- _TASK REQUIREMENTS_
Starting with the first line, output the data exactly through to the end.

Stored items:
▽
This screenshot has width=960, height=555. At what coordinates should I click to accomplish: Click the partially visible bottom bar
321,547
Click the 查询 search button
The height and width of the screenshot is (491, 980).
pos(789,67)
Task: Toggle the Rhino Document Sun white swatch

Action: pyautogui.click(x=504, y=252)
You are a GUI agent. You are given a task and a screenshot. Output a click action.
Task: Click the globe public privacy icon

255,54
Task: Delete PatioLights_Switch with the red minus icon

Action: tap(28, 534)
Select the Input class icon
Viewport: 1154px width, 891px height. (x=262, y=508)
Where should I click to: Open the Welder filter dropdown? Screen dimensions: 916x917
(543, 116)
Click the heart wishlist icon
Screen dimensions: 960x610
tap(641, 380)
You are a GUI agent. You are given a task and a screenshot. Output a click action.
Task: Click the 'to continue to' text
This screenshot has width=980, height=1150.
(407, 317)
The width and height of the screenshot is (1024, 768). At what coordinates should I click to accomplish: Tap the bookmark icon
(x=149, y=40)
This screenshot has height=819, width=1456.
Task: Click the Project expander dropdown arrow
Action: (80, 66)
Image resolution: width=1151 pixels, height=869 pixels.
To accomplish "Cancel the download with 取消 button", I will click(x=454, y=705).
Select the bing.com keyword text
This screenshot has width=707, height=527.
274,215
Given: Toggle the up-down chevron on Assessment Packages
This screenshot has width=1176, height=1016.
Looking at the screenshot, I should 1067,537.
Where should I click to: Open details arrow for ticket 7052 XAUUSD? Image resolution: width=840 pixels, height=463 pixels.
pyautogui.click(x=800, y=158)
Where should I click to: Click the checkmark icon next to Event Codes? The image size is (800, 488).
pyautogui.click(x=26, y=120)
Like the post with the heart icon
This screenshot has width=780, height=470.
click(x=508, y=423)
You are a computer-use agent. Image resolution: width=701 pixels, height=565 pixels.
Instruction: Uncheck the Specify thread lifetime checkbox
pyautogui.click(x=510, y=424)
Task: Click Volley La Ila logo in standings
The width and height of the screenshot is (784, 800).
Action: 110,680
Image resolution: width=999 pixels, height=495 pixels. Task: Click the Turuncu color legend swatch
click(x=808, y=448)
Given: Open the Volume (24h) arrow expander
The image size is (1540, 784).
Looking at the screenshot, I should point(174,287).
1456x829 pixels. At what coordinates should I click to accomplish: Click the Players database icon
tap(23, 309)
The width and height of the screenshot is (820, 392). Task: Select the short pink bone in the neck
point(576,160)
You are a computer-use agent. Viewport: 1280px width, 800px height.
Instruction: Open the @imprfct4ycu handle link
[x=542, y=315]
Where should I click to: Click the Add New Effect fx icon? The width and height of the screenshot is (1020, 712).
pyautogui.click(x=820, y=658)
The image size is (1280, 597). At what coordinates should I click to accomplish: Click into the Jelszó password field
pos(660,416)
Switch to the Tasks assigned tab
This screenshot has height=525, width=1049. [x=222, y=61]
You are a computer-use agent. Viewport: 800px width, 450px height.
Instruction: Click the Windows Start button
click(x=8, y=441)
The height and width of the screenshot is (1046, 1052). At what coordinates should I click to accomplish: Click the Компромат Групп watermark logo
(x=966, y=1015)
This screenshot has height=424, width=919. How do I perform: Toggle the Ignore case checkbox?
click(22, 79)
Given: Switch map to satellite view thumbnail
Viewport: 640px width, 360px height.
△
- _RESPONSE AREA_
This screenshot has width=960, height=555. At what coordinates should I click to accomplish: Click the partially visible bottom bar
321,547
Click the 查询 search button
The height and width of the screenshot is (491, 980).
pos(789,67)
Task: Toggle the Rhino Document Sun white swatch

Action: pyautogui.click(x=504, y=252)
You are a GUI agent. You are given a task and a screenshot. Output a click action.
Task: Click the globe public privacy icon

255,54
Task: Delete PatioLights_Switch with the red minus icon

Action: tap(28, 534)
Select the Input class icon
Viewport: 1154px width, 891px height. (x=262, y=508)
Where should I click to: Open the Welder filter dropdown? Screen dimensions: 916x917
(543, 116)
Click the heart wishlist icon
Screen dimensions: 960x610
tap(641, 380)
You are a GUI agent. You are given a task and a screenshot. Output a click action.
Task: Click the 'to continue to' text
This screenshot has width=980, height=1150.
(407, 317)
The width and height of the screenshot is (1024, 768). At what coordinates should I click to accomplish: Tap the bookmark icon
(x=149, y=40)
This screenshot has height=819, width=1456.
Task: Click the Project expander dropdown arrow
Action: (80, 66)
Image resolution: width=1151 pixels, height=869 pixels.
To accomplish "Cancel the download with 取消 button", I will click(x=454, y=705).
Select the bing.com keyword text
This screenshot has width=707, height=527.
274,215
Given: Toggle the up-down chevron on Assessment Packages
This screenshot has width=1176, height=1016.
Looking at the screenshot, I should 1067,537.
Where should I click to: Open details arrow for ticket 7052 XAUUSD? Image resolution: width=840 pixels, height=463 pixels.
pyautogui.click(x=800, y=158)
Where should I click to: Click the checkmark icon next to Event Codes? The image size is (800, 488).
pyautogui.click(x=26, y=120)
Like the post with the heart icon
This screenshot has width=780, height=470.
click(x=508, y=423)
You are a computer-use agent. Image resolution: width=701 pixels, height=565 pixels.
Instruction: Uncheck the Specify thread lifetime checkbox
pyautogui.click(x=510, y=424)
Task: Click Volley La Ila logo in standings
The width and height of the screenshot is (784, 800).
Action: 110,680
Image resolution: width=999 pixels, height=495 pixels. Task: Click the Turuncu color legend swatch
click(x=808, y=448)
Given: Open the Volume (24h) arrow expander
The image size is (1540, 784).
Looking at the screenshot, I should point(174,287).
1456x829 pixels. At what coordinates should I click to accomplish: Click the Players database icon
tap(23, 309)
The width and height of the screenshot is (820, 392). Task: Select the short pink bone in the neck
point(576,160)
You are a computer-use agent. Viewport: 1280px width, 800px height.
Instruction: Open the @imprfct4ycu handle link
[x=542, y=315]
Where should I click to: Click the Add New Effect fx icon? The width and height of the screenshot is (1020, 712).
pyautogui.click(x=820, y=658)
The image size is (1280, 597). At what coordinates should I click to accomplish: Click into the Jelszó password field
pos(660,416)
Switch to the Tasks assigned tab
This screenshot has height=525, width=1049. [x=222, y=61]
You are a computer-use agent. Viewport: 800px width, 450px height.
Instruction: Click the Windows Start button
click(x=8, y=441)
The height and width of the screenshot is (1046, 1052). At what coordinates should I click to accomplish: Click the Компромат Групп watermark logo
(x=966, y=1015)
This screenshot has height=424, width=919. How do I perform: Toggle the Ignore case checkbox?
click(22, 79)
Given: Switch map to satellite view thumbnail
Viewport: 640px width, 360px height.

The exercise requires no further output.